CHALLENGE =>
Convert the records into a JSON list of strings, with one string for each line and blank lines omitted.

[Data listing]
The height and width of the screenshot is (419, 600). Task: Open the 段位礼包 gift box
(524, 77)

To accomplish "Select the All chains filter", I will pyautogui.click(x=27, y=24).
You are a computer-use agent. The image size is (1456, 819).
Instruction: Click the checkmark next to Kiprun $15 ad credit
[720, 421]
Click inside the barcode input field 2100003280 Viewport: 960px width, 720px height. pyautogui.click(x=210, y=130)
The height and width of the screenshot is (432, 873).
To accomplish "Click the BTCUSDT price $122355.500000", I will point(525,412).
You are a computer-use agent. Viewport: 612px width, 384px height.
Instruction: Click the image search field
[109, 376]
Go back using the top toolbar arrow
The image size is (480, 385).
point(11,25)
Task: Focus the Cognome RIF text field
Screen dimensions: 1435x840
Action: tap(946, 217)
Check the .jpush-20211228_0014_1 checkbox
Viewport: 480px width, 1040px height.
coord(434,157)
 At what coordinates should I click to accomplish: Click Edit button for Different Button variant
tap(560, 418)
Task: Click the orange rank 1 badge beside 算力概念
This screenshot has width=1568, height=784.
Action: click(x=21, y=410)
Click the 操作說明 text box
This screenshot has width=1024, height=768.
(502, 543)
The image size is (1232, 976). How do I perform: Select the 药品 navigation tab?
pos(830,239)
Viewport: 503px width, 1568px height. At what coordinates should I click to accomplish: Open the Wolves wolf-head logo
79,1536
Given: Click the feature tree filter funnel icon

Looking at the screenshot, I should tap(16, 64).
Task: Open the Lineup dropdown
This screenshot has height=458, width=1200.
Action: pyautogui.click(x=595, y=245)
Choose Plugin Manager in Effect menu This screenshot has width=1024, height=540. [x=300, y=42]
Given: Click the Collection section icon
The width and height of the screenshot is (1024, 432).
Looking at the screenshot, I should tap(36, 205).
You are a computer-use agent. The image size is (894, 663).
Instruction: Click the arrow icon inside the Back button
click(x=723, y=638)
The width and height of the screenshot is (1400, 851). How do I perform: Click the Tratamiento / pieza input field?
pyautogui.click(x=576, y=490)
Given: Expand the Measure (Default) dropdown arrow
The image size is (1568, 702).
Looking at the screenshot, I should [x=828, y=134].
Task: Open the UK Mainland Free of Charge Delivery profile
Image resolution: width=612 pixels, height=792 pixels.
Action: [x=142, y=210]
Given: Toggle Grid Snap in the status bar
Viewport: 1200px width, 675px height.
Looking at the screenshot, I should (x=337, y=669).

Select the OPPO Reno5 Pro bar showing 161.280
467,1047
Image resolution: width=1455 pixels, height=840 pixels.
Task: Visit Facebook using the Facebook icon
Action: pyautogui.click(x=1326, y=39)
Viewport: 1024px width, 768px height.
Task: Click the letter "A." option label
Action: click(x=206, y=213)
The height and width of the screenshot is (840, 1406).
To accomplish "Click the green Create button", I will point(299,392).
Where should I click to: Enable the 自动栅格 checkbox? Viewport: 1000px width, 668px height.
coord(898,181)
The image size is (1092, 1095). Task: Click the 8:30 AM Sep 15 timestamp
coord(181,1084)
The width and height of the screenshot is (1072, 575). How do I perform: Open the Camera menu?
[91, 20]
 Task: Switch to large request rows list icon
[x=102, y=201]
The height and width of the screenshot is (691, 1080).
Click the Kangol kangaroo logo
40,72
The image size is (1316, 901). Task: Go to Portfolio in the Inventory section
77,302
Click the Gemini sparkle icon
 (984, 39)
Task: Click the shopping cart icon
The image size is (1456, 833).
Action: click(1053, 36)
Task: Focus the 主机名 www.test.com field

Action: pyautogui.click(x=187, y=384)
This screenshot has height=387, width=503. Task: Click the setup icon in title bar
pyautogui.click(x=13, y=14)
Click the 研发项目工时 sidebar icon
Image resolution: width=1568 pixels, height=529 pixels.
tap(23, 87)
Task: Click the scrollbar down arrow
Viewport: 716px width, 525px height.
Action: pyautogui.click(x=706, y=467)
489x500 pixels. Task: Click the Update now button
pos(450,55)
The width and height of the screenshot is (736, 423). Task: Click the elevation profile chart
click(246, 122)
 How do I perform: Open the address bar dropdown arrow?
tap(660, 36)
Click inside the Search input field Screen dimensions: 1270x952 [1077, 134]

ANSWER TO THIS PROBLEM =>
[
  "The height and width of the screenshot is (419, 600). Task: Open the 段位礼包 gift box",
  "(524, 77)",
  "To accomplish \"Select the All chains filter\", I will pyautogui.click(x=27, y=24).",
  "You are a computer-use agent. The image size is (1456, 819).",
  "Instruction: Click the checkmark next to Kiprun $15 ad credit",
  "[720, 421]",
  "Click inside the barcode input field 2100003280 Viewport: 960px width, 720px height. pyautogui.click(x=210, y=130)",
  "The height and width of the screenshot is (432, 873).",
  "To accomplish \"Click the BTCUSDT price $122355.500000\", I will point(525,412).",
  "You are a computer-use agent. Viewport: 612px width, 384px height.",
  "Instruction: Click the image search field",
  "[109, 376]",
  "Go back using the top toolbar arrow",
  "The image size is (480, 385).",
  "point(11,25)",
  "Task: Focus the Cognome RIF text field",
  "Screen dimensions: 1435x840",
  "Action: tap(946, 217)",
  "Check the .jpush-20211228_0014_1 checkbox",
  "Viewport: 480px width, 1040px height.",
  "coord(434,157)",
  " At what coordinates should I click to accomplish: Click Edit button for Different Button variant",
  "tap(560, 418)",
  "Task: Click the orange rank 1 badge beside 算力概念",
  "This screenshot has width=1568, height=784.",
  "Action: click(x=21, y=410)",
  "Click the 操作說明 text box",
  "This screenshot has width=1024, height=768.",
  "(502, 543)",
  "The image size is (1232, 976). How do I perform: Select the 药品 navigation tab?",
  "pos(830,239)",
  "Viewport: 503px width, 1568px height. At what coordinates should I click to accomplish: Open the Wolves wolf-head logo",
  "79,1536",
  "Given: Click the feature tree filter funnel icon",
  "Looking at the screenshot, I should tap(16, 64).",
  "Task: Open the Lineup dropdown",
  "This screenshot has height=458, width=1200.",
  "Action: pyautogui.click(x=595, y=245)",
  "Choose Plugin Manager in Effect menu This screenshot has width=1024, height=540. [x=300, y=42]",
  "Given: Click the Collection section icon",
  "The width and height of the screenshot is (1024, 432).",
  "Looking at the screenshot, I should tap(36, 205).",
  "You are a computer-use agent. The image size is (894, 663).",
  "Instruction: Click the arrow icon inside the Back button",
  "click(x=723, y=638)",
  "The width and height of the screenshot is (1400, 851). How do I perform: Click the Tratamiento / pieza input field?",
  "pyautogui.click(x=576, y=490)",
  "Given: Expand the Measure (Default) dropdown arrow",
  "The image size is (1568, 702).",
  "Looking at the screenshot, I should [x=828, y=134].",
  "Task: Open the UK Mainland Free of Charge Delivery profile",
  "Image resolution: width=612 pixels, height=792 pixels.",
  "Action: [x=142, y=210]",
  "Given: Toggle Grid Snap in the status bar",
  "Viewport: 1200px width, 675px height.",
  "Looking at the screenshot, I should (x=337, y=669).",
  "Select the OPPO Reno5 Pro bar showing 161.280",
  "467,1047",
  "Image resolution: width=1455 pixels, height=840 pixels.",
  "Task: Visit Facebook using the Facebook icon",
  "Action: pyautogui.click(x=1326, y=39)",
  "Viewport: 1024px width, 768px height.",
  "Task: Click the letter \"A.\" option label",
  "Action: click(x=206, y=213)",
  "The height and width of the screenshot is (840, 1406).",
  "To accomplish \"Click the green Create button\", I will point(299,392).",
  "Where should I click to: Enable the 自动栅格 checkbox? Viewport: 1000px width, 668px height.",
  "coord(898,181)",
  "The image size is (1092, 1095). Task: Click the 8:30 AM Sep 15 timestamp",
  "coord(181,1084)",
  "The width and height of the screenshot is (1072, 575). How do I perform: Open the Camera menu?",
  "[91, 20]",
  " Task: Switch to large request rows list icon",
  "[x=102, y=201]",
  "The height and width of the screenshot is (691, 1080).",
  "Click the Kangol kangaroo logo",
  "40,72",
  "The image size is (1316, 901). Task: Go to Portfolio in the Inventory section",
  "77,302",
  "Click the Gemini sparkle icon",
  " (984, 39)",
  "Task: Click the shopping cart icon",
  "The image size is (1456, 833).",
  "Action: click(1053, 36)",
  "Task: Focus the 主机名 www.test.com field",
  "Action: pyautogui.click(x=187, y=384)",
  "This screenshot has height=387, width=503. Task: Click the setup icon in title bar",
  "pyautogui.click(x=13, y=14)",
  "Click the 研发项目工时 sidebar icon",
  "Image resolution: width=1568 pixels, height=529 pixels.",
  "tap(23, 87)",
  "Task: Click the scrollbar down arrow",
  "Viewport: 716px width, 525px height.",
  "Action: pyautogui.click(x=706, y=467)",
  "489x500 pixels. Task: Click the Update now button",
  "pos(450,55)",
  "The width and height of the screenshot is (736, 423). Task: Click the elevation profile chart",
  "click(246, 122)",
  " How do I perform: Open the address bar dropdown arrow?",
  "tap(660, 36)",
  "Click inside the Search input field Screen dimensions: 1270x952 [1077, 134]"
]